SBA’s suite of export loans offers a variety of ways to help you meet the needs of your small businesses customers. An Export Working Capital Loan helped Nidek Medical Products, Inc—manufacturers of medical nebulizers and oxygen concentrators for 25 years. The Birmingham, Ala.-based company currently has 40 employees. Recently, the company has focused largely on international sales, even establishing distribution warehouses in South America and Europe. But carrying the receivables for export sales had created a cash crunch and put the company’s finances in jeopardy. With assistance from SBA’s Alabama District Office, the company received a $1.3 million Export Working Capital Loan from Red Mountain Bank in Birmingham The loan solved their cash flow difficulties, brought them back to solvency, and saved 40 jobs.

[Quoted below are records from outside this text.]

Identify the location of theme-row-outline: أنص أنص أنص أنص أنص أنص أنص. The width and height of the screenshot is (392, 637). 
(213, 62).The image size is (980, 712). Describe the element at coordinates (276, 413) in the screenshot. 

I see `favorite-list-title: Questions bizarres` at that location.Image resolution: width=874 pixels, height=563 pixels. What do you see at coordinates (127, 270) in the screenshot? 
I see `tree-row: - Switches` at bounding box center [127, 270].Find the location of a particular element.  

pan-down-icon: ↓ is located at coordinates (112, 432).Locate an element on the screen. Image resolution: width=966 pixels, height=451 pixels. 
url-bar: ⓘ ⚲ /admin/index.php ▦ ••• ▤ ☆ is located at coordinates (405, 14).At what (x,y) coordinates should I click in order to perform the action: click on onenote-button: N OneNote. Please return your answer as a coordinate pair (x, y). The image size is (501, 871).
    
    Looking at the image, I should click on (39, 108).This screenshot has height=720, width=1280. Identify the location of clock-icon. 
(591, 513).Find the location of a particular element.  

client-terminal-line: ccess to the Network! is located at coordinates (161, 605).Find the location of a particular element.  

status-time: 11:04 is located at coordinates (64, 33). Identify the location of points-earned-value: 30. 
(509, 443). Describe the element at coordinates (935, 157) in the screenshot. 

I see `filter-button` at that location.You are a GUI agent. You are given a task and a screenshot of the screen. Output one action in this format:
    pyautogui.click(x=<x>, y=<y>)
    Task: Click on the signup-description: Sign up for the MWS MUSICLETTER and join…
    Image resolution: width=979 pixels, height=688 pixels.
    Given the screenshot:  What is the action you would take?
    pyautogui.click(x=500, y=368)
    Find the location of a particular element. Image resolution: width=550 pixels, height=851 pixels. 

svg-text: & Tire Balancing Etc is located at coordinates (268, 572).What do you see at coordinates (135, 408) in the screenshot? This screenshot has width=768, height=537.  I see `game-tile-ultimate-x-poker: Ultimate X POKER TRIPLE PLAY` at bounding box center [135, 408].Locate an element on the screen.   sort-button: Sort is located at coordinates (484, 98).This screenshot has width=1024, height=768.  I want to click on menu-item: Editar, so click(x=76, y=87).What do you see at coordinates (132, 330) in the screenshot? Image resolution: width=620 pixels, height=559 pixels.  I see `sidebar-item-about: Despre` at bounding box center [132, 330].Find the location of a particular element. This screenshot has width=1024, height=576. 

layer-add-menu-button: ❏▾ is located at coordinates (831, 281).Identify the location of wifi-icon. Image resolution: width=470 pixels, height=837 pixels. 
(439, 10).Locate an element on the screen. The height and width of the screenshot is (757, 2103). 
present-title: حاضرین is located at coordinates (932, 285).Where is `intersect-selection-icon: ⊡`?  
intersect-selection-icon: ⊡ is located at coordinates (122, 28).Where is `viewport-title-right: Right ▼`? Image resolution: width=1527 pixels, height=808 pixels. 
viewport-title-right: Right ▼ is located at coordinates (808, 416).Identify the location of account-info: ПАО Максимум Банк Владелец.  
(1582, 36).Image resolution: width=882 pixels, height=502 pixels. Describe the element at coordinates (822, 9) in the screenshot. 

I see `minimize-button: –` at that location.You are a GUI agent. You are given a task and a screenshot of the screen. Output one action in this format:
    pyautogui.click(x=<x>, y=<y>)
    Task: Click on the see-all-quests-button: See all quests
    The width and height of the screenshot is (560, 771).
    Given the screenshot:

This type of loan also helped Cascadia International Group, which imports and exports seafood for American, South Korean, Japanese and Chinese markets. When the Bellevue, Wash.-based company’s export volume to Japan increased in 2003, the company’s revenues more than doubled. In 2004, they began selling to China. The growth from sales to China meant Cascadia International Group needed more working capital. Working with Center Bank in Lynnwood, WA, they secured a $1.6 million revolving Line of Credit using SBA’s Export Working Capital Program. This loan will support $14 million in export sales over the next year.

I know that the goal of doubling U.S. exports over the next five years is achievable. Many of you are already partnering with us to help do that, and I hope even more of you will. In the meantime, when small business customers turn to you for help, ask them if they’ve considered exporting as a next step to grow their business.